Table 6: Coefficients for Regression between PT and EP
From the table of coefficients above we can develop a model that explains the relationship between the two variables (EP and PT). The general linear model defining the relationship between two variables is Y= a + bX + e where Y; is the dependent variable, a; is the intercept and e; the error. Replacing these values from the table of coefficients above, the linear model between the variables becomes
EP= 1.395 + 0.653PT + 0.289
Conclusions
The results show that there was a high degree of awareness of the performance contracting among the employees of the company in terms of performance target settling. Besides, the respondents indicating that they were aware that the organization was under performance contracting with the government, majority agreed that they understood their departmental PC targets and they had specific performance targets set between them and their supervisors. This meant that PC had been mainstreamed in the organization, employees were aware of what was expected of them and information and the PC concept is properly understood by a majority of the employees in the organization.
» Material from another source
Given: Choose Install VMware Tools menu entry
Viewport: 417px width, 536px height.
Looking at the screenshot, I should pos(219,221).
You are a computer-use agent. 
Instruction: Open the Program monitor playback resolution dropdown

Majority of Respondents noted that PC was largely considered as having a positive impact on their performance. This meant that from the their perspective, employees felt that their performance had been influenced by the performance contracting targets that were set, this was in line with the findings of Trivedi (2007) who noted that setting of performance objectives/targets had made public officers focus on meeting organizational goals improving individual and employee performance,
The findings contradicted the assertions of Grappinet (1999) who argued in his study that members of staff were not involved in drawing up contracts, rather the results of this study showed that members of staff are sufficiently involved in setting up performance targets and therefore boosting their own yearly performance. The results also were a reflection of findings of Akaranga (2008) who noted that, since the formal implementation of performance contracts in Kenya from 2004 there has been evidence of improvement in income generation over expenditure in government ministries.
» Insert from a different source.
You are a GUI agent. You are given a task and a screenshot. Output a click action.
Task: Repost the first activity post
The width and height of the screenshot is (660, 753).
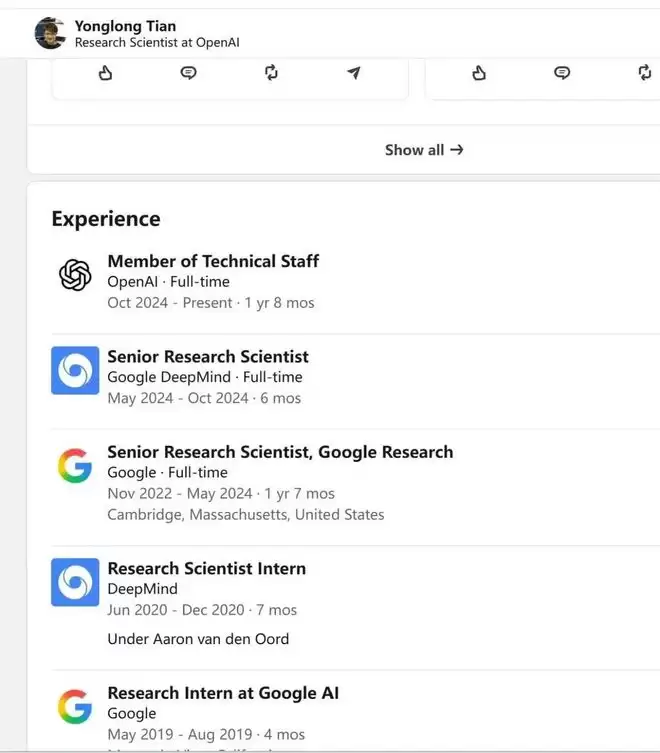click(x=271, y=73)
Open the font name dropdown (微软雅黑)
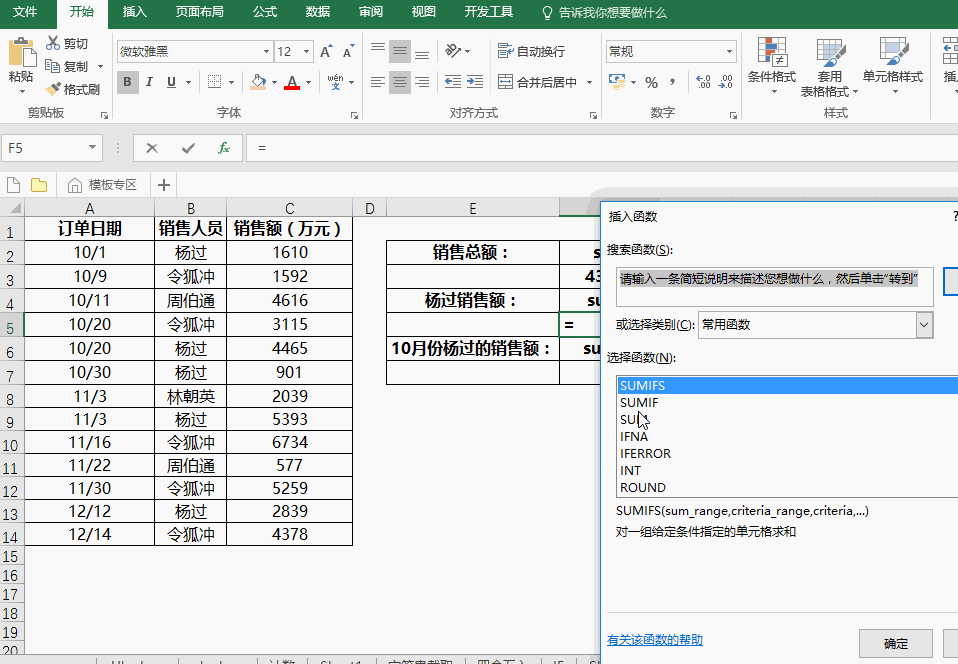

Generally there was a significant strong positive correlation between performance target setting and employee performance; regression analysis showed that target setting was a valuable component of performance contracting and that, there was a linear relationship between target setting and employee performance. The implication of these analyses was that performance target setting had a positive effect on employee performance of public organizations such as KENGEN. The study revealed that performance target setting was very critical components of the PC and they have a bearing on what was achieved at the end of the contract period.
Recommendations
- The study established performance target setting was a very critical component of the PC and has a strong effect on performance. It was recommended therefore that target setting be expanded to cover all operation and departments of the organization, so that PC covers the whole organization for maximum output.
- The study further recommends that all employees be involved in setting performance targets with their supervisors to allow PC to be cascaded to the lowest level in the organization. This will focus all members of staff to organizational objectives and thus increase employee output.